Cuando Eleanor hubo salido, Claudia fue a sentarse ante su escritorio y dobló la carta de Susanna. ¡Qué día más extraño! Tenía la impresión de que había durado por lo menos cuarenta y ocho horas.

¿Y de qué diablos iba a hablar durante todas las horas del viaje a Londres? ¿Cómo iba a impedir que Flora parloteara y Edna no parara de reírse tontamente? Deseó ardientemente que el marqués de Attingsborough tuviera por lo menos sesenta años y pareciera un sapo. Tal vez así no se sentiría tan intimidada por él.

El empleo de esa palabra en su pensamiento la erizó toda entera otra vez.

¿Intimidada?

¿Ella?

¿Por un simple «hombre»?

¿Por un «marqués»? ¿Heredero de un «ducado»?
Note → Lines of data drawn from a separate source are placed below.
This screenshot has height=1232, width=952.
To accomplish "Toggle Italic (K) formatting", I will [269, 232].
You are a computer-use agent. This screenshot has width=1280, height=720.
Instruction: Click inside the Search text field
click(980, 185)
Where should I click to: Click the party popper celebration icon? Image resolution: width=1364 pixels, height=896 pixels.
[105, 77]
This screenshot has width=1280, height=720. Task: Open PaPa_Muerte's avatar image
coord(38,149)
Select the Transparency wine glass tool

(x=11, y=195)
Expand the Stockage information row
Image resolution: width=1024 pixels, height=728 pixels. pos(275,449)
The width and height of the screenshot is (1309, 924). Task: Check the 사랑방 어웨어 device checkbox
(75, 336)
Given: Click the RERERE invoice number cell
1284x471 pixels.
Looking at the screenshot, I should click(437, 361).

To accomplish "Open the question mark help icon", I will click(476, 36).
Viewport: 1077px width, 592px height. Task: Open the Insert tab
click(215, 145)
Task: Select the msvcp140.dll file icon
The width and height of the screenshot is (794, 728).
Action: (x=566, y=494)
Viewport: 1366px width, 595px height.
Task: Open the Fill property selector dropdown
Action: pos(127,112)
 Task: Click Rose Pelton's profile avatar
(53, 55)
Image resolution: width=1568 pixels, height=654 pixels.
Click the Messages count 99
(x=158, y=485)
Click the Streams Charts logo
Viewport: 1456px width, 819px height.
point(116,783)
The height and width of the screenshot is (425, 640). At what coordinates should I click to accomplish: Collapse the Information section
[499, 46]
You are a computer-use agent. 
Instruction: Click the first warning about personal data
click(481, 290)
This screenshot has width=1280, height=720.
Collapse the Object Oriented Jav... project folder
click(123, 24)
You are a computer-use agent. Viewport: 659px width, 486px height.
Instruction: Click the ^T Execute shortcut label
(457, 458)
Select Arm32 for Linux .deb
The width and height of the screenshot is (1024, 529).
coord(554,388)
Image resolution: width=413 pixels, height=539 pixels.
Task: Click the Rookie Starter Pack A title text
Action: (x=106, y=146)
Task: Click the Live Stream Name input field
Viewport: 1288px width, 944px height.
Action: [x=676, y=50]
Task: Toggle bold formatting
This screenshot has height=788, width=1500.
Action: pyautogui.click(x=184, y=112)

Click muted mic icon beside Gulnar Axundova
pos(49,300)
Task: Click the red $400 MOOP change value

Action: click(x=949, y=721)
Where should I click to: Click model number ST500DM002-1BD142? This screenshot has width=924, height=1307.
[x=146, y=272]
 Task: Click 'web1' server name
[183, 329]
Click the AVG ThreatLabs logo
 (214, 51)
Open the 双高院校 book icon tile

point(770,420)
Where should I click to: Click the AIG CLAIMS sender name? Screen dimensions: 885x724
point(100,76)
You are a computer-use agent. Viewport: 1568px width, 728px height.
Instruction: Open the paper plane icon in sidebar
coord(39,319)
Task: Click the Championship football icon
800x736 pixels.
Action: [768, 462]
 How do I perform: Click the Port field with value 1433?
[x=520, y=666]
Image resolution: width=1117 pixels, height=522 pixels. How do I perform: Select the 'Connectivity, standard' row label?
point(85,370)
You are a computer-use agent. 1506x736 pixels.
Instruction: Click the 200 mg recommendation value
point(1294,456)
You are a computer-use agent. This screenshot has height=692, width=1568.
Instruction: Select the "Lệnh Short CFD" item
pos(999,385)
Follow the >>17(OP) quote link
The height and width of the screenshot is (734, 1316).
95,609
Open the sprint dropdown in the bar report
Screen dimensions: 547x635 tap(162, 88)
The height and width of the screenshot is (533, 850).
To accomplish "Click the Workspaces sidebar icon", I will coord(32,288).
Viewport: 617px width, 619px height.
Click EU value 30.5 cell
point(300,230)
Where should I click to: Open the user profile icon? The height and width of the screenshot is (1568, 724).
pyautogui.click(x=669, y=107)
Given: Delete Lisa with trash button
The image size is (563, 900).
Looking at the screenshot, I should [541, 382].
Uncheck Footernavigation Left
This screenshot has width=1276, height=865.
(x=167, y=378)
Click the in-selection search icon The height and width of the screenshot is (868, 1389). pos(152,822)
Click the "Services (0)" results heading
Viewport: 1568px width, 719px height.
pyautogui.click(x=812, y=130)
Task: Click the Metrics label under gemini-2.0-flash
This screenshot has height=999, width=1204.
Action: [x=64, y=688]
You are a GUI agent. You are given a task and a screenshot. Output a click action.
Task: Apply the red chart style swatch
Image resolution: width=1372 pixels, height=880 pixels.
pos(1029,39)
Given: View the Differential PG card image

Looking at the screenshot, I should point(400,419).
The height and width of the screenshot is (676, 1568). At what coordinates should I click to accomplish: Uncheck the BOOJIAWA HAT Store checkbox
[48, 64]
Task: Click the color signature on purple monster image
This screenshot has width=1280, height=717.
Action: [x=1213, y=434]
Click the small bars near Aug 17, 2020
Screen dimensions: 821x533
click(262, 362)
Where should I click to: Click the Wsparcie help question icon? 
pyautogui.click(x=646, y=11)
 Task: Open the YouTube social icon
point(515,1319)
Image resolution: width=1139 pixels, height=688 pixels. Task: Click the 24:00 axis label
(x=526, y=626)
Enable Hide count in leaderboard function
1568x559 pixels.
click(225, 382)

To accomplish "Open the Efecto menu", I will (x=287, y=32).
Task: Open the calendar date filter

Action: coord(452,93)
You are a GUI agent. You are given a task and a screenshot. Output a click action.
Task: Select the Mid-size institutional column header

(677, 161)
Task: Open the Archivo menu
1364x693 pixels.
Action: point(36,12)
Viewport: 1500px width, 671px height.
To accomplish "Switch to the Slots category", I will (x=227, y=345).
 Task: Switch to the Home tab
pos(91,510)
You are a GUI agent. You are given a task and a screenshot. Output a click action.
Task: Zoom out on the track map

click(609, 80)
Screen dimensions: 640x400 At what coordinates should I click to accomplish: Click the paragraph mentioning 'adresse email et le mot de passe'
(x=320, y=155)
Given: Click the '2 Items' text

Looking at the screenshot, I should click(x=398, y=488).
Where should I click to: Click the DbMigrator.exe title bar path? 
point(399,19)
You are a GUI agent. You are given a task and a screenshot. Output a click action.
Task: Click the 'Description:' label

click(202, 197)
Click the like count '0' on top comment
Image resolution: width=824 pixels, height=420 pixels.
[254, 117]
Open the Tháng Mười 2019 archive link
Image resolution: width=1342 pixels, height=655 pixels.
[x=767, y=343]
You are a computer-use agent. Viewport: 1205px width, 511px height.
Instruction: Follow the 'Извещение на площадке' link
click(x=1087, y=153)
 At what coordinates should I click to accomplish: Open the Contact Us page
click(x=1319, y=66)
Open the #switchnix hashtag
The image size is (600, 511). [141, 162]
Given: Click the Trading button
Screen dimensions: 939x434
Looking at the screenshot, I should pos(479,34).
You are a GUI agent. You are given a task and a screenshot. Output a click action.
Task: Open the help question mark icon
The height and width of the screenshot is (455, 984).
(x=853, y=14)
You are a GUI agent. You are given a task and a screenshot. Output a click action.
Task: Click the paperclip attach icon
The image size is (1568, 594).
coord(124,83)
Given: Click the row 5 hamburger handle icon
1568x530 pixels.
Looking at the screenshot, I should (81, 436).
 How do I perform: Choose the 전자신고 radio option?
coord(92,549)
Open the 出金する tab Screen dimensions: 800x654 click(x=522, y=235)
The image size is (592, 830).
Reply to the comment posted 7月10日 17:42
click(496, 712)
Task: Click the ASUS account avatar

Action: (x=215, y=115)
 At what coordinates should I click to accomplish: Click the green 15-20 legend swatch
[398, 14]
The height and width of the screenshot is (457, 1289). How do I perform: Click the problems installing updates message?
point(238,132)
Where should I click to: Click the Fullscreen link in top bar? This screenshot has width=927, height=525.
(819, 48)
Pues, no le daría esa satisfacción, pensó indignada, como si él hubiera expresado francamente el deseo de verla arrastrarse a sus pies en servil humildad.

CAPÍTULO 02

– Tendrás presente lo que hemos hablado -dijo el duque de Anburey estrechándole la mano a su hijo Joseph, marqués de Attingsborough.

No era una pregunta.

– Claro que lo tendrá presente, Webster -dijo la duquesa, abrazando y besando a su hijo.

Habían desayunado temprano en la casa del edificio Royal Crescent en que estaban viviendo los duques durante su estancia en Bath. La preocupación por la salud de su padre y, debía reconocerlo, su llamada, habían traído a Joseph a Bath hacía una semana, a la mitad de la temporada de primavera. En invierno su padre había cogido un enfriamiento del que no estaba totalmente recuperado cuando llegó el momento en que tendría que volver a Londres para asistir a los debates de la Cámara de los Lores; por lo tanto, se había quedado en su casa de campo y luego cedido a la insistencia de su esposa de que fuera a Bath a probar las aguas, aun cuando siempre había hablado con desprecio de aquel lugar y de las personas que iban ahí a bañarse en las aguas y a beberías para mejorar la salud.